No palanque oficial estavam os políticos, as autoridades, os militares; suas esposas, com alegres fisionomias e vestidas a rigor. Na platéia os espectadores demonstravam imensa ansiedade. As crianças sentadas nas calçadas brincavam numa inocência angelical; as donas de casa discutiam como se fossem catedráticas em assuntos amplos e inesgotáveis; os idosos gesticulavam entre si ao conversarem sobre o Governo; as cordas isolavam o acesso das pessoas, isolando também o jeito de ser, agir e subsistir.
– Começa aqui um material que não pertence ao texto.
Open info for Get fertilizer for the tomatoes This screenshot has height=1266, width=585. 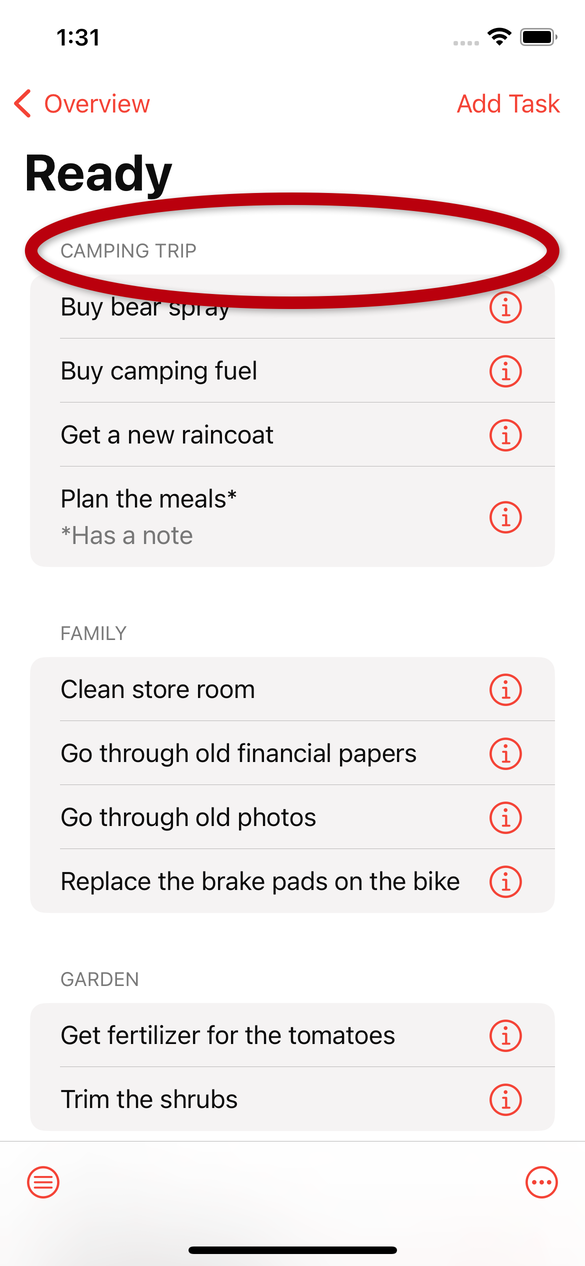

O dia estava maravilhoso e propício, com o sol já alto e uma temperatura amena. A comissão de abertura caminhava os primeiros passos para o início. Naquele congestionamento todo, encontrava-se uma figura humana totalmente ignorada, andar desordenado, corpo baixo e encurvado, cabelos curtos e maltratados, barbas brancas e longas, mãos calejadas, com aproximadamente 80 anos e, sobretudo, olhar sóbrio e digno. Era simplesmente o Velho Abdala. Ante a tanto protocolo e euforia, esta silhueta passava desapercebida pelos apreciadores de um espetáculo daquela magnitude.
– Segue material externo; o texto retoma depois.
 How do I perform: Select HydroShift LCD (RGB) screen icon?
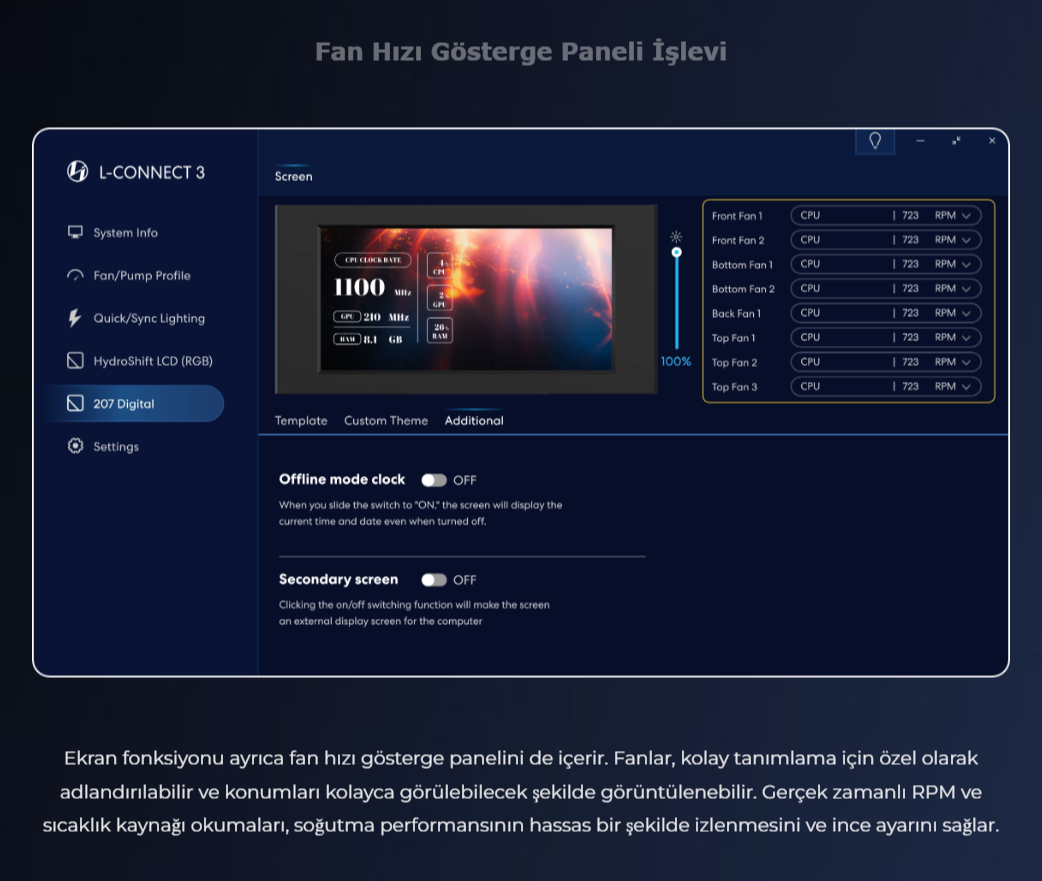75,361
O Velho Abdala também se vestia a rigor para eventos tão convidativos como este. Estava com o velho e único terno preto que havia ganhado do esposo de dona Amélia, por serviços prestados; uma camisa de mangas longas, furada e manchada, ganhada de um conhecido caridoso; os sapatos estavam arranhados e empoeirados da Vila, e como não poderia faltar, uma gravata toda torta, com um nó mal feito no pescoço. Era uma figura tão rara, simplória e muito didática do ponto de vista humano.

O Velho Abdala morava com sua amiga Tainha, uma cadelinha Vira-Lata que ele encontrou quase morta, jogada no lixão da cidade. Esta encara o velho como salvador e a cumplicidade deles é mútua e transcendental. Eles moram numa baixada, num sopé de um morro, onde se localizam várias favelas.
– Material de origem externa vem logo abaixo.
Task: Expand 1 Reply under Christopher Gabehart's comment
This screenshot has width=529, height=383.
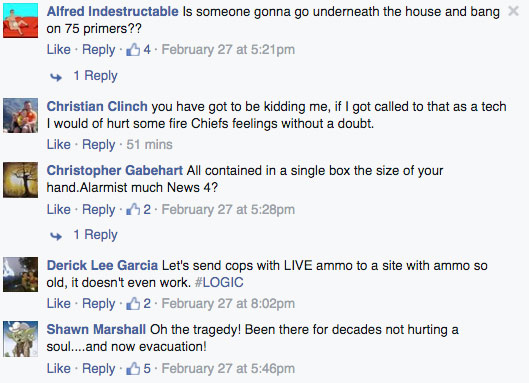Action: tap(95, 235)
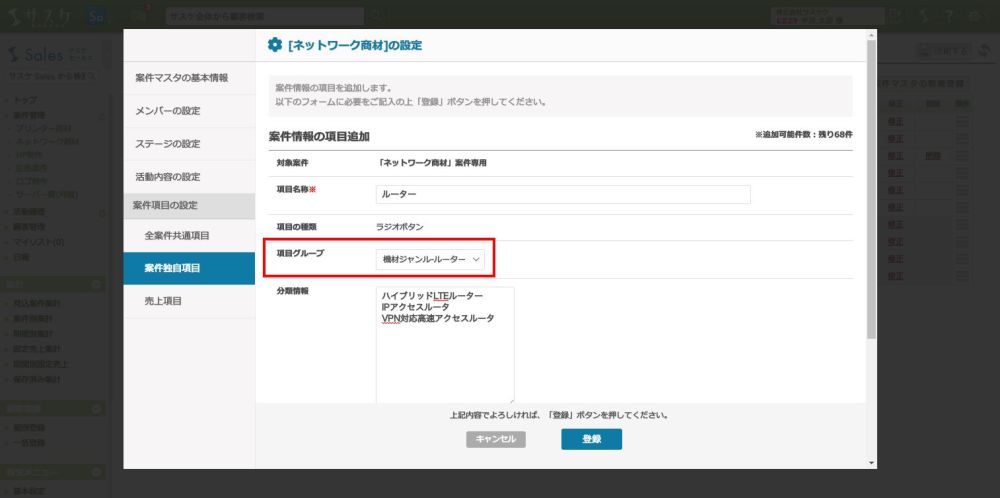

Enfim começou o grande desfile, com os colégios em roupas multicoloridas e fanfarras contagiantes; começou também o Velho Abdala em sua “caçada”. Todos olhavam para o deslumbrante desfile e o Velho Abdala olhava para o monótono chão. De súbito encontrou o primeiro e como brilhava! Bastante satisfeito limpou o achado e colocou-o no bolso do paletó preto. Os sons do desfile ora vinham e ora fugiam e o Velho Abdala encontrou outro, este sim como era grande e bem trabalhado. O desfile continuava e o Velho Abdala procurava outros, até de forma acelerada, pois o tempo transcorria e em breve o desfile se findaria.

Após algumas horas realmente o desfile começava a se desfazer, as multidões se dispersavam e o Velho Abdala sentou-se na calçada, cansado de tanto rastrear o chão com aqueles olhos tão ativos e cativantes. Tainha deitou-se do lado dele compartilhando o prazer daquela árdua tarefa. Deu um suspiro e iniciou a contar e avaliar a natureza e raridade do seu achado. Ele havia conseguido encontrar onze espécimes diferentes, sendo de diversos tamanhos, cores, formatos, tipos,.......

O velho estava contentíssimo pelo seu achado, porém, triste pelo tempo ter sido tão escasso. Outras concentrações como esta se formariam e certamente lá também estaria Tainha e o Velho Abdala com o seu surrado terno preto e terna alma. Quem olhasse no final da alameda veria o corpo pequeno e encurvado do Velho Abdala, logo atrás a companheira Tainha, rumando em direção à ladeira da favela com o achado todo na mão e a contemplar.

Esta figura pode ser encontra em qualquer lugar, com maior ou menor gradação de sensibilidade e enfoque, direcionados pelos supostamente normais e inatingíveis. O Velho Abdala simplesmente tinha um hobby muito especial, era colecionador de botões.